先ほど、その少年にこの世界の片鱗を話し終えたばかりだった。
これで何度目なのだろうかと、一人呟いた。
神々の黄昏、それは、世界を壊滅に向かわせる神々の暇つぶしである。 そして、この異世界【ニルヴァーナ】は、神々の気まぐれで創り出された世界だった。神界で退屈していた神たちは、その暇を補うためにこの世界を創り、そして、最後には神々の黄昏
を引き起こして、あの世界を崩壊させた。そして、再び創り出し同じことを繰り返していた。

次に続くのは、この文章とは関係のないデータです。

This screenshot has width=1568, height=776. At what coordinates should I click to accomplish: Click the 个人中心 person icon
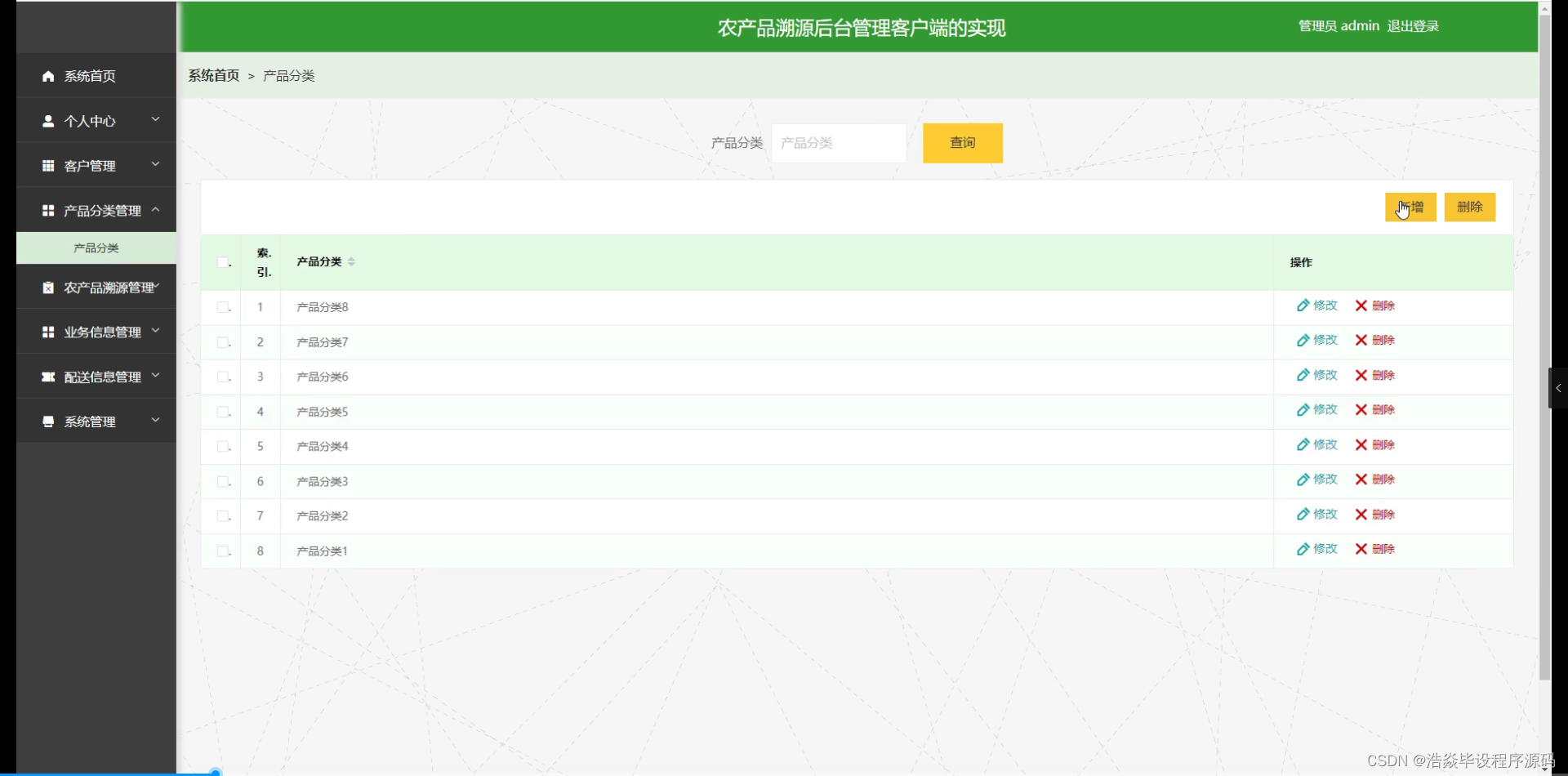pyautogui.click(x=47, y=121)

ウルズはそんな神々たちの暇つぶしに、見ていられず密かに女神の加護を授けて下界の人間を送り込み、その世界の神々の黄昏を防ごうとしていたが、全て失敗に終わっていた。それもこれもある一人の神のせいで妨害を食らっていたのだ。
ウルズは異世界【ニルヴァーナ】から、神界にある宮殿に帰るとそこでは一人の男神がウルズを待ち構えていた。
「性懲りもなく、未だに無駄な足掻ぎをしているのか?」
髪が紫色と白髪の長身細身の男神――ロキは、ウルズを見ずにそう問いかけた。ウルズもまた、ロキを見返すこともなく答える。
「私はあなたたちが行っていることは間違っていると考えています」
「だからと言って、下界からの少年一人で何が出来る?」
ロキは奇怪な刺青が施された顔を愉快そうに歪ませて笑う。
「あなたは精々笑っているといいわ。きっと、彼ならあの世界を救ってくれます」
「言ってくれる。言っておくが、俺が組織した暗黒騎士団を舐めるなよ」
「あなたこそ、彼を舐めないことね。彼は絶対にあの世界を救って見せるわ」
「はっ! 勝手に言ってろよ。お前がどんなに騒いだところで、絶対に俺の暗黒騎士団が敗れることはない。それに、お前がやっていることを他の神々達が知ったらどうなるんだろうな?」
ロキはそう吐き捨てると、そこから立ち去って行く。
ウルズはロキが完全に立ち去ったのを見ると、もう一度ため息を溢していた。
優人、どうか女神の加護があなたにあらんことを。
ウルズはそう願わずにはいられなかった。
ウルズと別れたロキの口元には、楽し気な笑みが浮かんでいた。それを見た他の神たちは、「ロキの奴がまた良からぬことを考えているぞ」と口々に口にしている。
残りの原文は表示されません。